O Japão conta com quase 59 mil pessoas com idade igual ou superior a 100 anos, das quais 87% mulheres, indicam dados oficiais.

De acordo com o Ministério da Saúde, Trabalho e Bem-estar do Japão, até 01 de setembro, ascendia a 58.820 o total de japoneses centenários, mais 4.423 do que os registados em igual período do ano passado, ocupando uma proporção de 46,21 por cada 100 mil habitantes.

As mulheres continuam a ser, de longe, as que vivem mais no Japão: existem mais de 51.000 japonesas com idade igual ou superior a 100 anos – 87,1 % do total –, as quais contam com uma esperança média de vida de 86,61 anos, a mais elevada do mundo.

Os dados divulgados resultam de uma estimativa feita a partir dos dados de registo de residentes, a propósito da celebração, na próxima segunda-feira, dia 15, do Dia do Respeito pelos Idosos, festa nacional num país, cuja população é a mais envelhecida do mundo.

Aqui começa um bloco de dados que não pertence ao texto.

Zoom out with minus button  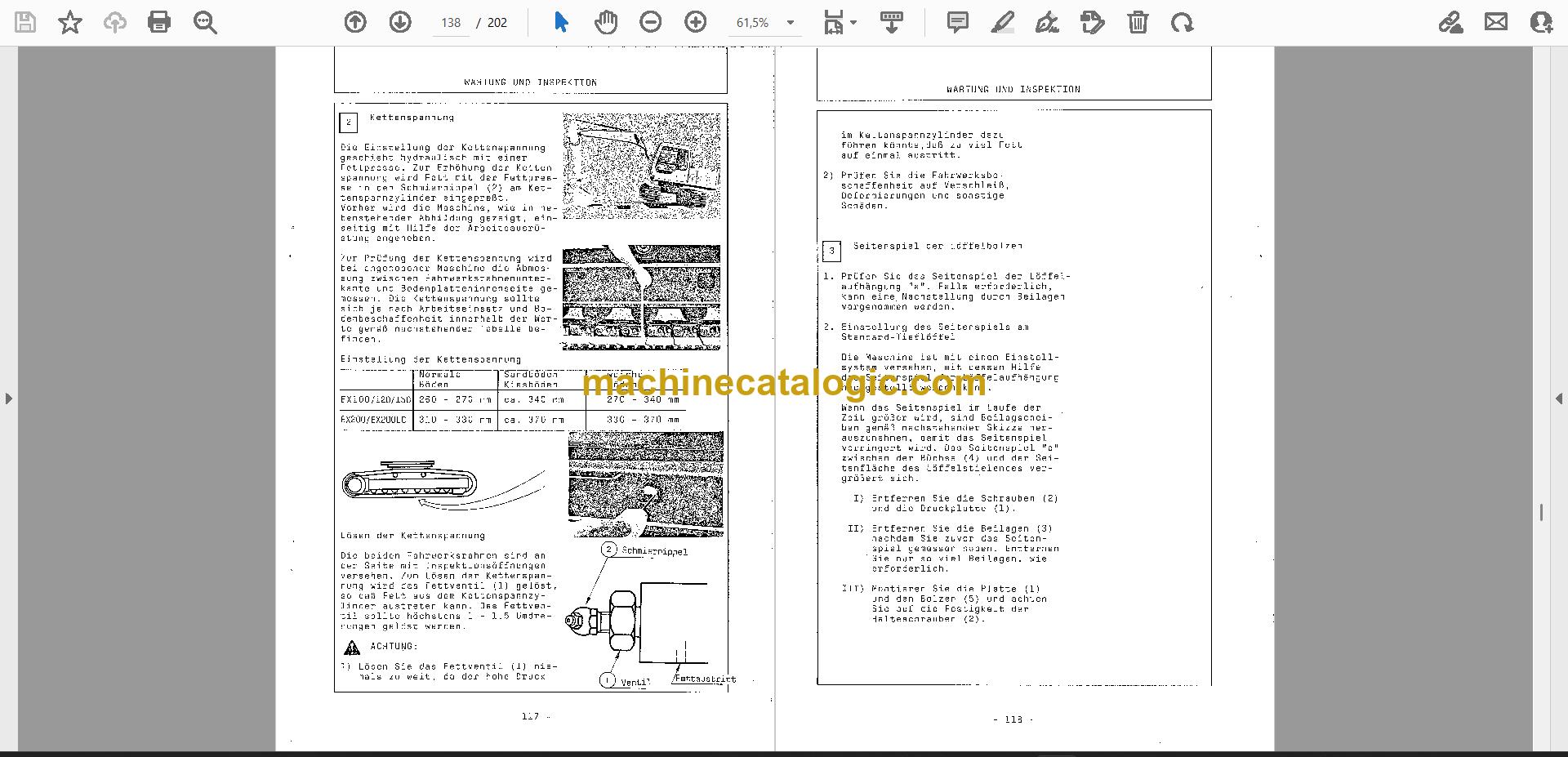tap(651, 22)
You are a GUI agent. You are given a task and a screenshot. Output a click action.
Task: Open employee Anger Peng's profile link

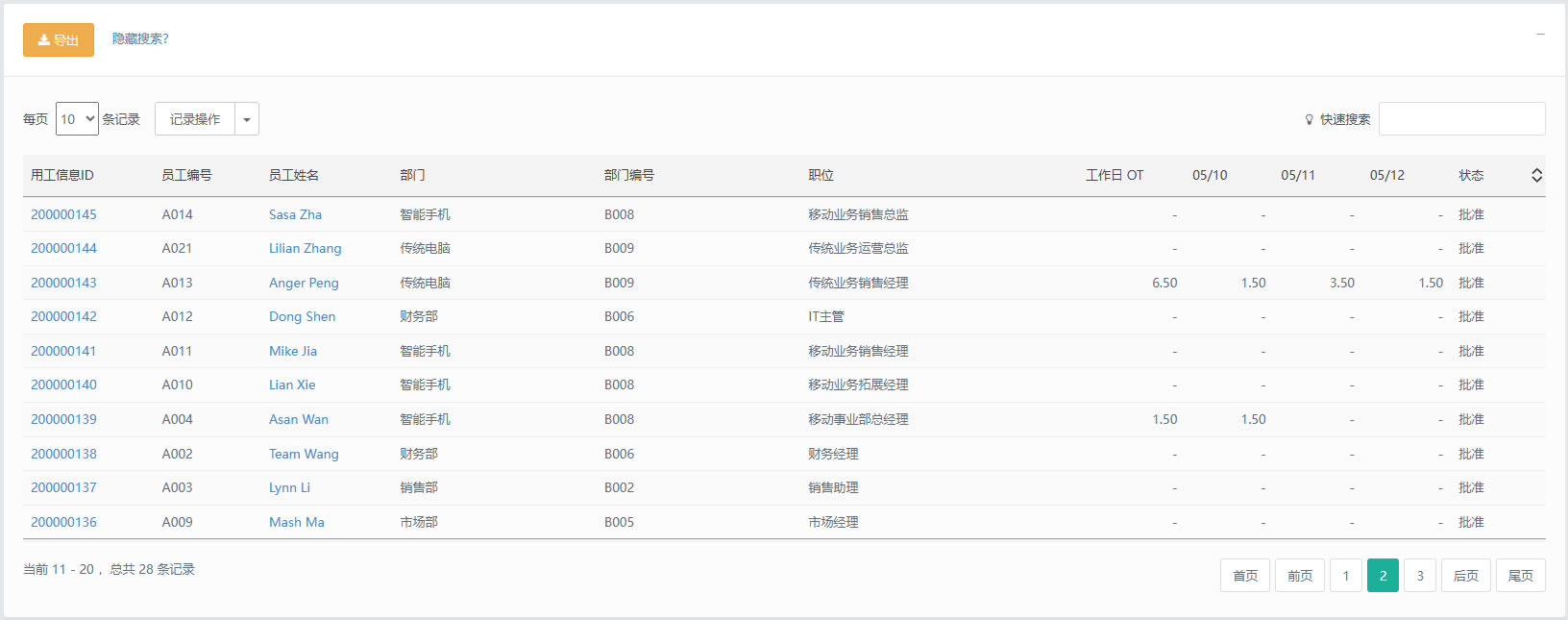tap(304, 283)
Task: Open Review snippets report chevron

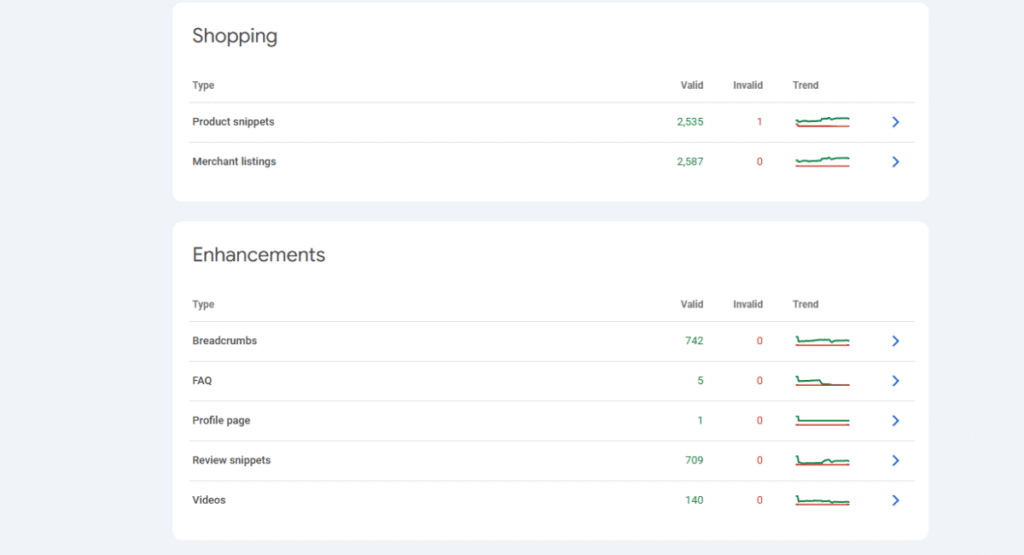Action: coord(895,461)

O número de centenários tem aumentado de forma significativa nas últimas cinco décadas, já que em 1963, quando foi efetuado o primeiro estudo, os japoneses com mais de 100 anos eram apenas 153.

Em 1998, esse número atingiu, pela primeira vez, a barreira dos 10 mil, alcançando, de forma surpreendente, os 30 mil em 2007 até superar os 50 mil cinco anos mais tarde e os 54 mil em 2013, segundo dados facultados pelo Ministério da Saúde.

O envelhecimento da população figura como um dos grandes desafios para o Japão, dado que se calcula que cerca de 40% dos seus cidadãos tenha mais de 65 anos em 2060.

O crescente número de idosos traduz-se num cenário difícil para o sistema de segurança social da terceira economia mundial, a qual deverá ser capaz de garantir a resistência do seu sistema de cuidados de saúde e do de pensões antes da queda da idade produtiva.